For me, golf is always about trying to get the ball in the hole in as few strokes as possible, and I like to put all my focus and energy into doing that when I play. Being relaxed helps me do that. It’s the relentless, relentless, loud music that doesn’t help me do that. The final verdict is yes to music for me, as long as it’s not so loud and irritating that I turn into Shooter McGavin and scream DAMN YOU PEOPLE IT’S GOLF NOT A ROCK CONCERT
Joel Beall: I’m a sound pro, and while this vote is synonymous with music, allow me to offer a slightly different melody. For all the tranquility and peace that can be found in the sport, ending a round at sunset with a baseball broadcast on a summer evening is an unparalleled serenity. It’s oddly comforting to hear the sounds of a game and the voices of a crowd draped against the dying light and loneliness of the course. The same goes for football on a fall afternoon, a tailgate that trades the parking lot for a slightly greener sidewalk (or, if you play public golf, maybe not.) Like someone who often finds himself playing solo, having a broadcast in your ear ensures you don’t take that walk alone.
Colman Bentley: Play music at a volume that distracts other golfers is the equivalent of taking a phone call at a funeral. You put your own comfort above the comfort of others and you probably don’t even realize it because you’re that kind of person. This, in a nutshell, is everything that is wrong with modern society. If there’s no one else and your playmates are ready to clown around, come on, boss. If not, save the songs for the drive back.

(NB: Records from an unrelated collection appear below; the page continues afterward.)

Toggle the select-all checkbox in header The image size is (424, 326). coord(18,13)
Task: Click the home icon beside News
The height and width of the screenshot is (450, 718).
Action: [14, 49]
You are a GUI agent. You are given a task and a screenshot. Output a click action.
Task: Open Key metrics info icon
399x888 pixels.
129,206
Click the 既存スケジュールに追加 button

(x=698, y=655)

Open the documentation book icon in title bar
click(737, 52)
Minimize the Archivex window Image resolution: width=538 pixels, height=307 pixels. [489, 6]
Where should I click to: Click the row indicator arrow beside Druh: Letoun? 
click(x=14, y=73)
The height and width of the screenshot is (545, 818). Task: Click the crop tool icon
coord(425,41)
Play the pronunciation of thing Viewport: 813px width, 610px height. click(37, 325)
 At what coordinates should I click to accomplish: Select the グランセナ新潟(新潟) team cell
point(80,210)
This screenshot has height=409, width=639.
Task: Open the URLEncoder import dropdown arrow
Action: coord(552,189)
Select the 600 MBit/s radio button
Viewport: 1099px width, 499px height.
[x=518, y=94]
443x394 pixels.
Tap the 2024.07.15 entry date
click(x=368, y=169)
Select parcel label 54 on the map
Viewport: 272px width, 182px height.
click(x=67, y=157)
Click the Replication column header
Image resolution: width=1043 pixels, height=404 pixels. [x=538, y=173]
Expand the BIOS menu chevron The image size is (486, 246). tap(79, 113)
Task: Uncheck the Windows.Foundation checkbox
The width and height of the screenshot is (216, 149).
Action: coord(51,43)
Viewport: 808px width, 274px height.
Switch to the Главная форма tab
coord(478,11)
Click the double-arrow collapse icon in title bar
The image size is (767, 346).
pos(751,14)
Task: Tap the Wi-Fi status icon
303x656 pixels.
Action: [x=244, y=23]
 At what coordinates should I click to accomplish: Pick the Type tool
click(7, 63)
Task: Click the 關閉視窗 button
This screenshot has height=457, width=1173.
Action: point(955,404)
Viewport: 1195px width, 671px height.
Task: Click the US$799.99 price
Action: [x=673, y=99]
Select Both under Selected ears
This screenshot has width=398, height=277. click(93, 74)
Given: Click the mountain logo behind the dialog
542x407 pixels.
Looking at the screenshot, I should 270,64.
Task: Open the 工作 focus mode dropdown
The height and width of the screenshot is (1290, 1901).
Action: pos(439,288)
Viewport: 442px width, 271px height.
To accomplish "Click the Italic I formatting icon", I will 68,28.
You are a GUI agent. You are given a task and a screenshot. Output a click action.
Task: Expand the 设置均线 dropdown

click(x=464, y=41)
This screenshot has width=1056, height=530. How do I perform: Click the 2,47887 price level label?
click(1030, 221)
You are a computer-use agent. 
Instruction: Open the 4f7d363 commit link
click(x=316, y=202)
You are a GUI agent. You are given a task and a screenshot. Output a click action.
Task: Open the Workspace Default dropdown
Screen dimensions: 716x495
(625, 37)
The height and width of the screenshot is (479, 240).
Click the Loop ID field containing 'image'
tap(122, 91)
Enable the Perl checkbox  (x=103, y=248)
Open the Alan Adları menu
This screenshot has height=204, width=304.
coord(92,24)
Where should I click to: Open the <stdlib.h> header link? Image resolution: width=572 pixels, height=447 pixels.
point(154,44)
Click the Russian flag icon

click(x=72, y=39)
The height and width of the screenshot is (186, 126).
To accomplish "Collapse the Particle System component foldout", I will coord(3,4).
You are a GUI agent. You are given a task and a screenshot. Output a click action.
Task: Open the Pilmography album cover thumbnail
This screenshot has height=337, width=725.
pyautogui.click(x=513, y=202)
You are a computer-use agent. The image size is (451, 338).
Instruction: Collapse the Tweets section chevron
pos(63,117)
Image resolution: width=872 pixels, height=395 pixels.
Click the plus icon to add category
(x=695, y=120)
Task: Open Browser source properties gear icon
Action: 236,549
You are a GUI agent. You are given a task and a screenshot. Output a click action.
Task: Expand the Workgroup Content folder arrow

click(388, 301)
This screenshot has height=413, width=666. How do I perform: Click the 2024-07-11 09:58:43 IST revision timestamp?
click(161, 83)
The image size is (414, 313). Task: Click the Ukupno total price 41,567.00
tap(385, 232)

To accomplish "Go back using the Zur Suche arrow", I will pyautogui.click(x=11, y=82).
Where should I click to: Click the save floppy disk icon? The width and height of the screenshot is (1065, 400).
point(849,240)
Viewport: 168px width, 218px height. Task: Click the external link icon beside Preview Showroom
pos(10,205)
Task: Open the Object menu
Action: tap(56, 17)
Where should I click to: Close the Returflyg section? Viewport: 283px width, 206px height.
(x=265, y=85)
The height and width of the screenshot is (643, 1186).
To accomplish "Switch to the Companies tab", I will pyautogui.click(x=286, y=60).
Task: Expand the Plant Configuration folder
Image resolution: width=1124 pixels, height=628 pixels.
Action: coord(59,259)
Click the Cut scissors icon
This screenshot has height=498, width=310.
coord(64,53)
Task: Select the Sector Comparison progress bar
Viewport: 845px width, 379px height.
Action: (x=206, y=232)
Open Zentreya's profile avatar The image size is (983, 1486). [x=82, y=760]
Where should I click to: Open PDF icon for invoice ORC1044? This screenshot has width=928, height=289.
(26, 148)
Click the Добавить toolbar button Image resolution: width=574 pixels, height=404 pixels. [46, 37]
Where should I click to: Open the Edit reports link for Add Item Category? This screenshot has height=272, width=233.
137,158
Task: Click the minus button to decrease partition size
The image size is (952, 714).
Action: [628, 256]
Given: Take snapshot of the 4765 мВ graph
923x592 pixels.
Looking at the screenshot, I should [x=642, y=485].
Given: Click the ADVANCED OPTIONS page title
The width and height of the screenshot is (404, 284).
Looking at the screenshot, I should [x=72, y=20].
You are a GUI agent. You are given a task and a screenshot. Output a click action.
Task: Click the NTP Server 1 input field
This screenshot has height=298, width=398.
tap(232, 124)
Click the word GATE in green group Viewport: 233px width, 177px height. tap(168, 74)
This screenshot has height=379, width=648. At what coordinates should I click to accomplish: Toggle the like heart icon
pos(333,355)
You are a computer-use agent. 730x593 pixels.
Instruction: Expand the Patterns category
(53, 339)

Also, a parting thought before I ride the high horse: it’s always best to assume that your taste in music sucks. If I wanted to listen to Machine Gun Kelly at 105 dbs, I would have driven my little sister to the mall.
Sam Weinman: I feel the same about music on the golf course as I do about kids on airplanes. I know both belong. I just prefer not to deal with other than mine. When you consider how subjective music is – and how fickle golfers are – the only way to get an entire quartet to agree on the same type of music would involve a sufficient level of alcohol, and that is a whole other subject of debate.
Daniel Rapport: Simple enough, really: play it loud enough that the players in your party can hear it, but not the party behind or in front. Just do your best to follow this rule. You know, spirit of the game and all. If nearby bands pick up a few notes, which seems inevitable, it’s not the end of the world, but you know when you’re blasting music. Don’t blast the music. I also feel like the rules relax considerably after 3pm. If you want your game to feel like the US Open, play in the morning.